Beyond Kitzhaber, what other impacts are likely from today's announcement?

The winner was incumbent Democratic Governor Ted Kulongoski, who now has a straight shot to the nomination. He has competition, of course, both existing in the former of Lane County Commissioner Pete Sorenson, and prospective in the form of state Senator Vicki Walker of Eugene. But Sorensen appears to have gained little traction, and Walker, who has some profile in the Willamette Valley at least, has been waiting on word from Kitzhaber before making an announcement - giving her a very late start. (She may yet reconsider.) Unless the discontent within the Democratic Party with Kulongoski runs a lot deeper than the activists who have been frustrated with him, the governor should ace his primary.

That would give him improved momentum for November. He's no sure shot; Oregon is too closely divided for that.

But all in all, Friday was a good day for the governor. And maybe for the prospects of a serious heatlh care debate in Oregon.

Back to the block

We probably were thought a little churlish when Albertsons last month announced it was calling off its attempt to sell itself off, and going back to business, with the implication of status quo for the foreseeable future. Our post headline was that that sale was off - for now.

So here we are, less than a month later: News reports both local and national are noting that Albertsons is resuming sales talks, after shareholders complained about the backoff from its near-sale last month.
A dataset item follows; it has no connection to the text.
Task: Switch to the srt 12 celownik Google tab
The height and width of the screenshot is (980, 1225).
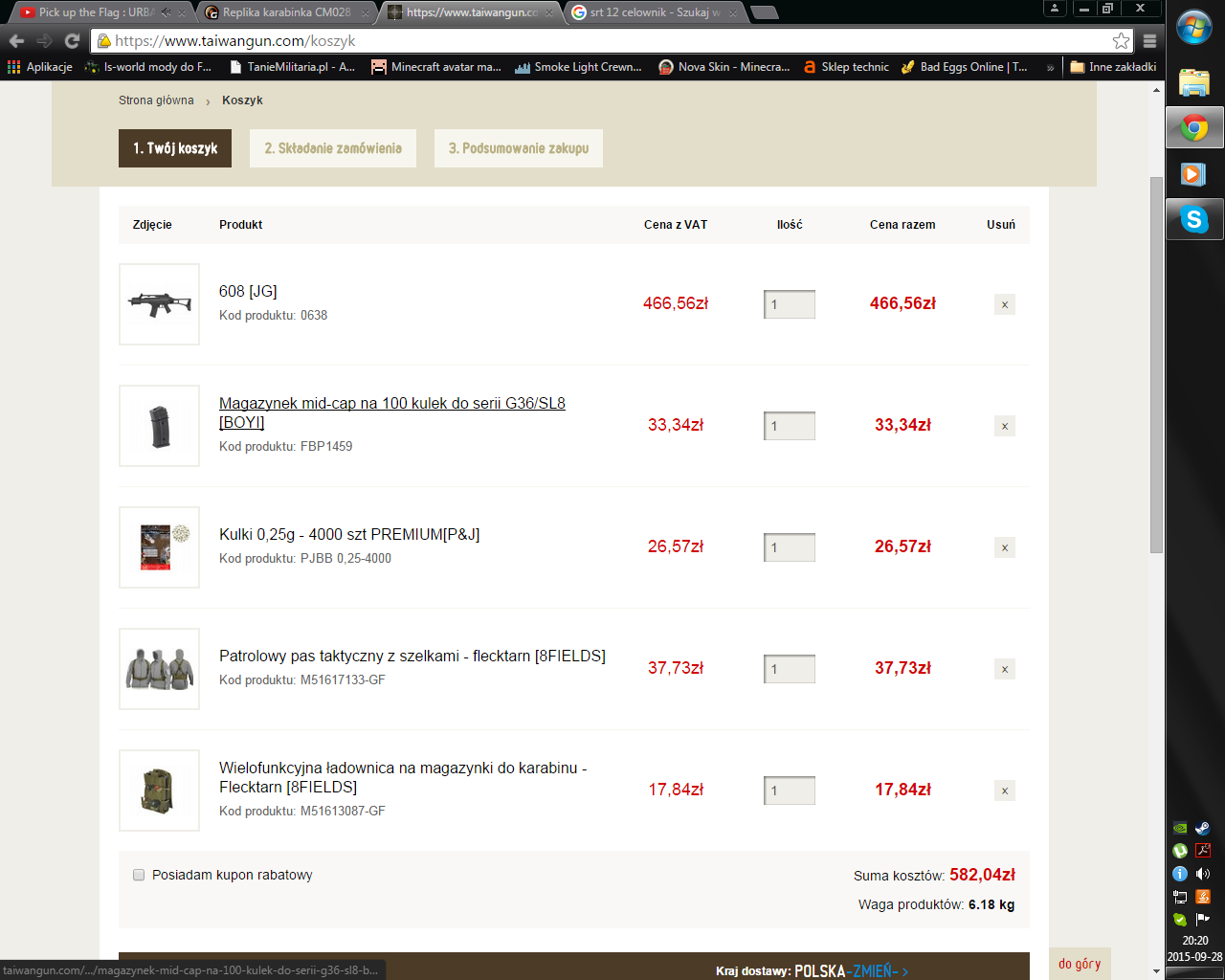Action: click(x=655, y=12)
We said then that Boise had no cause for comfort; and, obviously, it doesn't.

Land sale

This seems not to have gotten a whole lot of attention, but southwest Idahoans might want to take note of a large land sale being proposed by the Bureau of Land Management.
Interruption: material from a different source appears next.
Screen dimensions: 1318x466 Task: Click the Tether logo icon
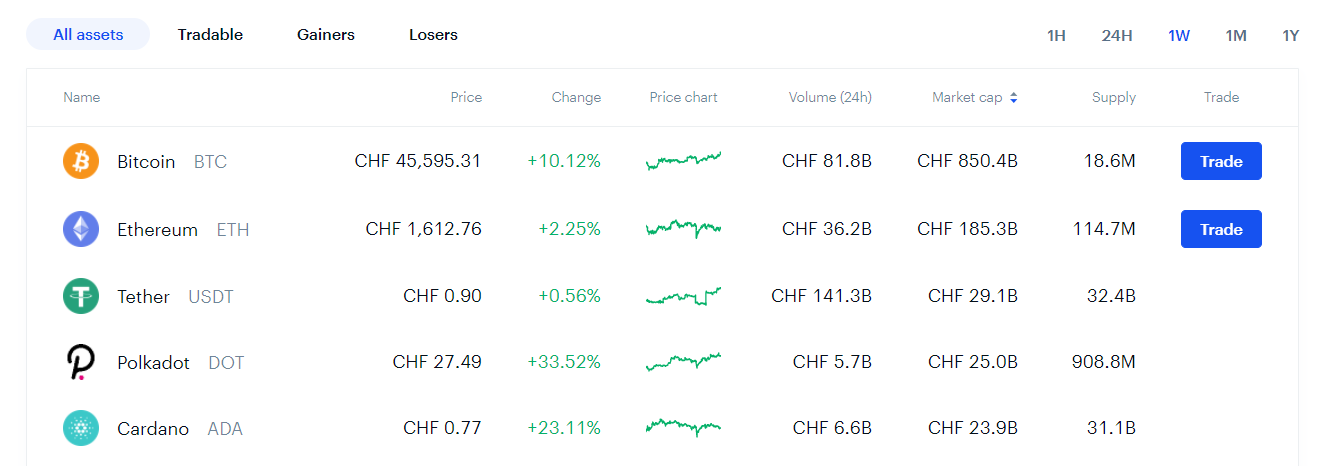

A posting in today's Federal Register spells out the proposal, which concerns "approximately 2,056 acres of public land north of Star in Ada
County, around Pickles Butte and north of Lake Lowell in Canyon County,
east of Payette in Payette County, and within the city limits of
Cascade in Valley County. The purpose of a portion of the sales in
Canyon and Payette Counties is to provide land for purchase by the
respective counties for important public objectives including expansion
of the landfill at Pickles Butte, further development at Clay Peak
Motorcycle Park, and various other recreation and public use
opportunities. The other lands will be evaluated for sale as the tracts
are difficult and uneconomic to manage as part of the public lands,
some of which will serve to expand communities or provide economic
development opportunities."

There's not necessarily anything wrong with this. BLM lands are, historically, lands which were intended for dispersement to private parties, and which no one ever wanted. Does sound, though, as if the number and variety of uses these lands would get could change significant parts of rural southwest Idaho. The agency is open to comments.